For such a simple function that has such a large performance implication, I would probably make a C library and call it using ctypes. One of reddit's founders claims they made the website 2x as fast using this technique.
You can also use psyco on this function, but beware that it can eat up a lot of memory.
I don't know if it will significantly affect your speed, but you could start by turning the list comprehension into a generator expression. It's still iterable so it shouldn't be much different in usage:
def getchildren(word, wordlist):
return [ w for w in wordlist if distance(word, w) == 1 ]
to
def getchildren(word, wordlist):
return ( w for w in wordlist if distance(word, w) == 1 )
The main problem would be that a list comprehension would construct itself in memory and take up quite a bit of space, whereas the generator will create your list on the fly so there is no need to store the whole thing.
Also, following on unknown's answer, this may be a more "pythonic" way of writing distance():
def distance(word1, word2):
difference = 0
for x,y in zip (word1, word2):
if x == y:
difference += 1
return difference
But it's confusing what's intended when len (word1) != len (word2), in the case of zip it will only return as many characters as the shortest word. (Which could turn out to be an optimization...)
Try this:
def distance(word1, word2):
return sum([not c1 == c2 for c1, c2 in zip(word1,word2)])

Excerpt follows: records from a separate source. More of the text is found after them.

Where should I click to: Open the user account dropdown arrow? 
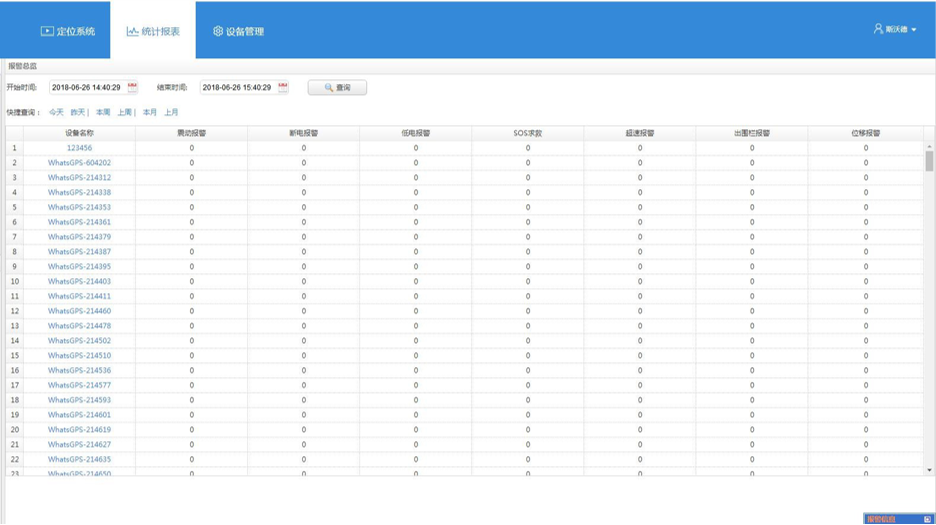pyautogui.click(x=914, y=30)
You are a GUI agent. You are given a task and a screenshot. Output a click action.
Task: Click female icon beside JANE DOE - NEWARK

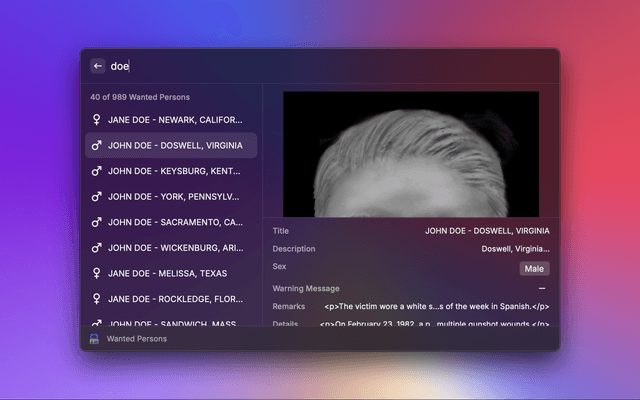click(96, 120)
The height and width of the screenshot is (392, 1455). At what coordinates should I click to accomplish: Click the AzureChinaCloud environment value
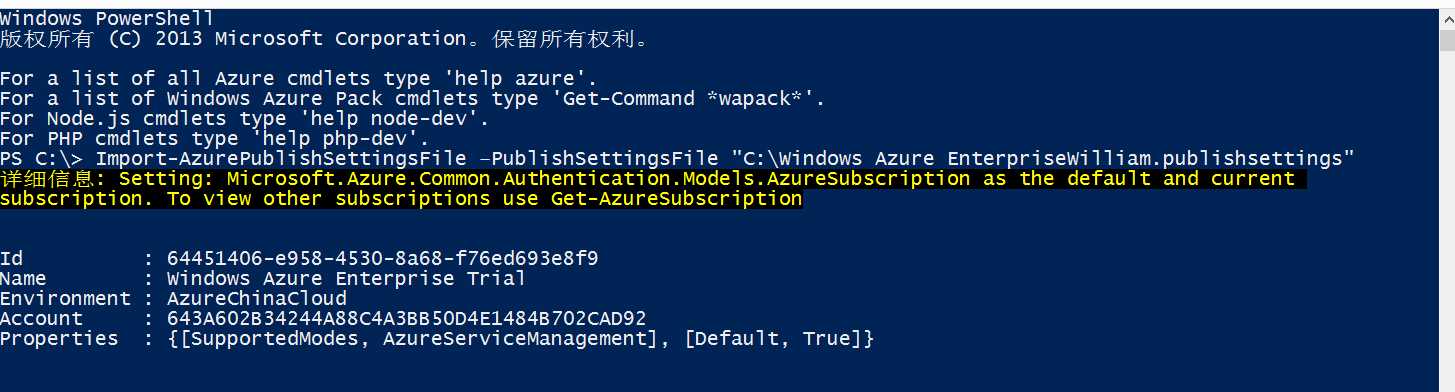pos(257,298)
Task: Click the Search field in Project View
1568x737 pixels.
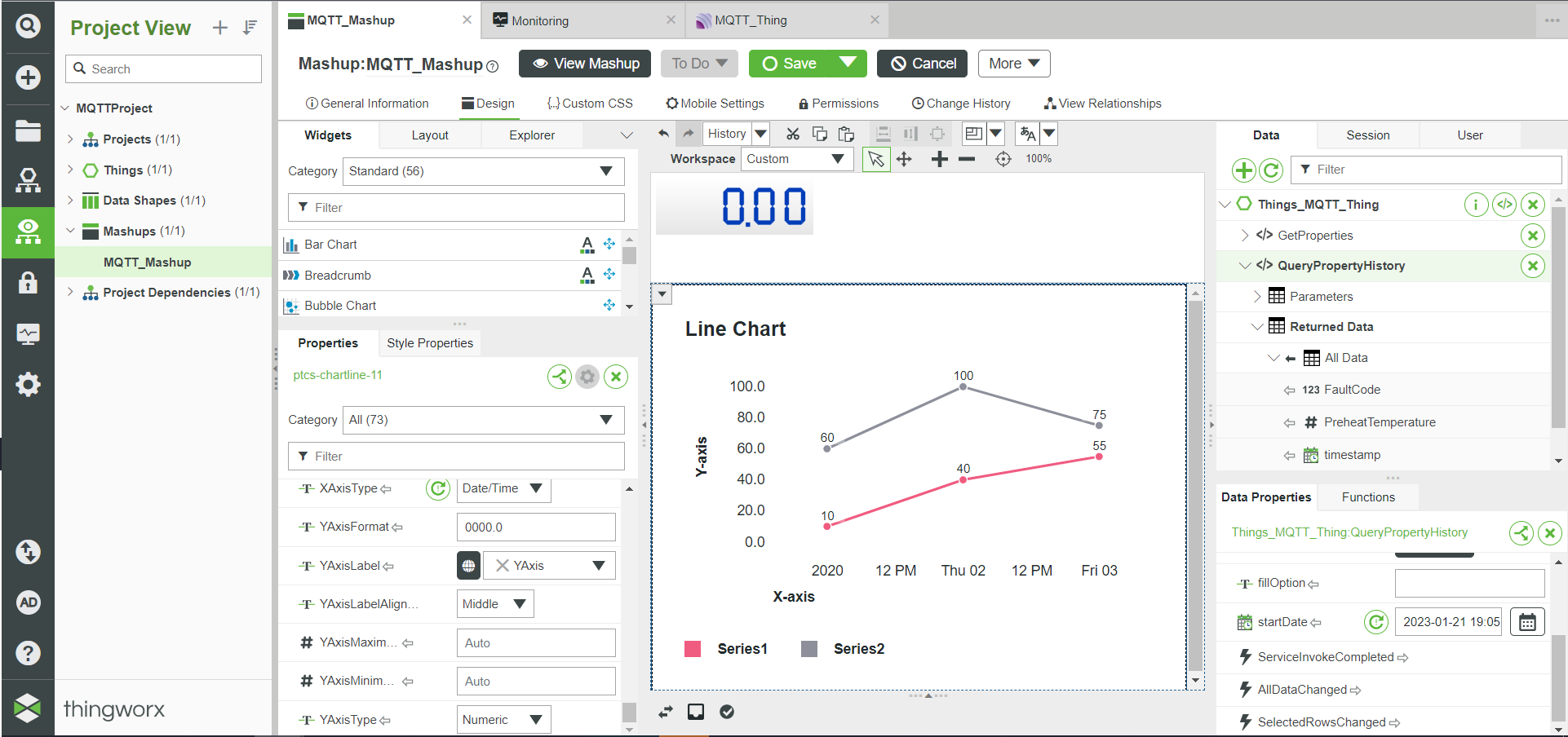Action: click(x=162, y=68)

Also, do you have a link to your game? I like being destroyed by word games
First thing to occur to me:
from operator import ne
def distance(word1, word2):
return sum(map(ne, word1, word2))
which has a decent chance of going faster than other functions people have posted, because it has no interpreted loops, just calls to Python primitives. And it's short enough that you could reasonably inline it into the caller.
For your higher-level problem, I'd look into the data structures developed for similarity search in metric spaces, e.g. this paper or this book, neither of which I've read (they came up in a search for a paper I have read but can't remember).
for this snippet:
for x,y in zip (word1, word2):
if x != y:
difference += 1
return difference
i'd use this one:
return sum(1 for i in xrange(len(word1)) if word1[i] == word2[i])
the same pattern would follow all around the provided code...
Everyone else focused just on explicit distance-calculation without doing anything about constructing the distance-1 candidates.
You can improve by using a well-known data-structure called a Trie to merge the implicit distance-calculation with the task of generating all distance-1 neighbor words. A Trie is a linked-list where each node stands for a letter, and the 'next' field is a dict with up to 26 entries, pointing to the next node.
Here's the pseudocode: walk the Trie iteratively for your given word; at each node add all distance-0 and distance-1 neighbors to the results; keep a counter of distance and decrement it. You don't need recursion, just a lookup function which takes an extra distance_so_far integer argument.
A minor tradeoff of extra speed for O(N) space increase can be gotten by building separate Tries for length-3, length-4, length-5 etc. words.